» **GOAL OF THE EXERCISE**
Pull out every line of the listing below where "computer" appears.

» **INPUT DATA**
*** Block opens ***
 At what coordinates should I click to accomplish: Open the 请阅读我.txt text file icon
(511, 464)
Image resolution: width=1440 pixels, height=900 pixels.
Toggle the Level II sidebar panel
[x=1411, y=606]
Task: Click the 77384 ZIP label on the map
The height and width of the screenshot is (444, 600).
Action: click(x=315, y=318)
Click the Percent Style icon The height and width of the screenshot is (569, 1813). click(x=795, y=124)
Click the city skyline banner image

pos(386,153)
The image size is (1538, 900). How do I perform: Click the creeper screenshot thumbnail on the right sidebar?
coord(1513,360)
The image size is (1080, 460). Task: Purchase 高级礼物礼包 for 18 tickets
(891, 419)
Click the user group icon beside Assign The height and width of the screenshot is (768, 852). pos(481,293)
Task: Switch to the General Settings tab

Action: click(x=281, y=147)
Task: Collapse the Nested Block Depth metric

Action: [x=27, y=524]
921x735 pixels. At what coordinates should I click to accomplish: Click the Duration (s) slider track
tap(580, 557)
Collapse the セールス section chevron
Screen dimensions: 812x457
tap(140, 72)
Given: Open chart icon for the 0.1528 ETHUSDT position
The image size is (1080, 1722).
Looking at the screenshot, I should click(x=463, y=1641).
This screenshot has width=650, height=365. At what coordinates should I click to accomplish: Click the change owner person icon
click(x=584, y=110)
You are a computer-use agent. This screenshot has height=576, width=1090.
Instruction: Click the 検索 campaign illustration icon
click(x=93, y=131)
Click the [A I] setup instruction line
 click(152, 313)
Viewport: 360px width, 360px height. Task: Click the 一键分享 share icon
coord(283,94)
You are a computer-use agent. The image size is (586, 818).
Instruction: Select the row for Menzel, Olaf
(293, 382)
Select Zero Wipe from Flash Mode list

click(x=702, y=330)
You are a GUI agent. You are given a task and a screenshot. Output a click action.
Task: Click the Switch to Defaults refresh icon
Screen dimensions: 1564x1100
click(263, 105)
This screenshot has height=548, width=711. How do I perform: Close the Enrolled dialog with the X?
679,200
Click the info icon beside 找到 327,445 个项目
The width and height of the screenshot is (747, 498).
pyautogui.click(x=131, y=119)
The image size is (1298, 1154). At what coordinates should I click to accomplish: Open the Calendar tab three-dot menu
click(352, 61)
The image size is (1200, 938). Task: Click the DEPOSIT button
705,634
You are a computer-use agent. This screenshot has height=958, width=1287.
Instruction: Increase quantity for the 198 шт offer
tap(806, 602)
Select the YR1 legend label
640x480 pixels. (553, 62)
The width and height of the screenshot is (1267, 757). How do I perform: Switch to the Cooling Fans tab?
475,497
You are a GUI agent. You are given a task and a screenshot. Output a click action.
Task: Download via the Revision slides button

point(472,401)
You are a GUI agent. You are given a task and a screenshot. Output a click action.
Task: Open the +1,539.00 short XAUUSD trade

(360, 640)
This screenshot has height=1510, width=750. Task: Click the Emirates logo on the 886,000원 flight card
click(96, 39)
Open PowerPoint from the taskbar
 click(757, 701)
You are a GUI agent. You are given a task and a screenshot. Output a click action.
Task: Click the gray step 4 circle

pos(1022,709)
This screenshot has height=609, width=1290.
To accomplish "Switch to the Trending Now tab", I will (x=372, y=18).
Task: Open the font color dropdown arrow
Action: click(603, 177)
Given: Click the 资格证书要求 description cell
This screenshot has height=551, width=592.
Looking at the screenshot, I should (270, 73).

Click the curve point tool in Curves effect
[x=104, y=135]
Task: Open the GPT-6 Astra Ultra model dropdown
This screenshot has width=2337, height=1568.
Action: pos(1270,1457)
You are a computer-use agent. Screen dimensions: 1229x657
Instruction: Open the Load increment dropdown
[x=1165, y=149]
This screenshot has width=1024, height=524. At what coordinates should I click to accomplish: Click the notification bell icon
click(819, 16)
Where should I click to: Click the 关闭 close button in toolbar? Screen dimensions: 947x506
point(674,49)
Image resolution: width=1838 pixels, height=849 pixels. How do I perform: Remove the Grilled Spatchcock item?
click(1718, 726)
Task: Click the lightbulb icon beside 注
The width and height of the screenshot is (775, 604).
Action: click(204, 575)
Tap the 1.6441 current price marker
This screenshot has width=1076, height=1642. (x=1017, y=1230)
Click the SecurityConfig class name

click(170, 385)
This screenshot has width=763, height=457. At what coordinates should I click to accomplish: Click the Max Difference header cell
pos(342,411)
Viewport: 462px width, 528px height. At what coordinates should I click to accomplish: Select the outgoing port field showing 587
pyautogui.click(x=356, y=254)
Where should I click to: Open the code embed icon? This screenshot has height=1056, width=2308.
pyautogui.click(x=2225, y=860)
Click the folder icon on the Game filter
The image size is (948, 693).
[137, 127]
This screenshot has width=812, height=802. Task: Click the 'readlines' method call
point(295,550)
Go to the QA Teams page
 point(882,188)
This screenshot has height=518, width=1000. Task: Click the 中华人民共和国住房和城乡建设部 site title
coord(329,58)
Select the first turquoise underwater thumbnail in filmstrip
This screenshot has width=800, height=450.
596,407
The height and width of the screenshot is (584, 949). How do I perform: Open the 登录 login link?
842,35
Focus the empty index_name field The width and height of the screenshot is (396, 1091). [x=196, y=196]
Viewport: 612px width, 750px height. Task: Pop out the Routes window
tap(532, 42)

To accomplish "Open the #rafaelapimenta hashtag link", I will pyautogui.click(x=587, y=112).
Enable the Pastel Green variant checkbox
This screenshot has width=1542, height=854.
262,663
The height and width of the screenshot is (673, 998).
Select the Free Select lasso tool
*** Block closes ***
» **ANSWER BELOW**
You are a computer-use agent. This screenshot has height=576, width=1090.
You are a computer-use agent. The image size is (586, 818).
You are a computer-use agent. This screenshot has height=958, width=1287.
You are a computer-use agent. Screen dimensions: 1229x657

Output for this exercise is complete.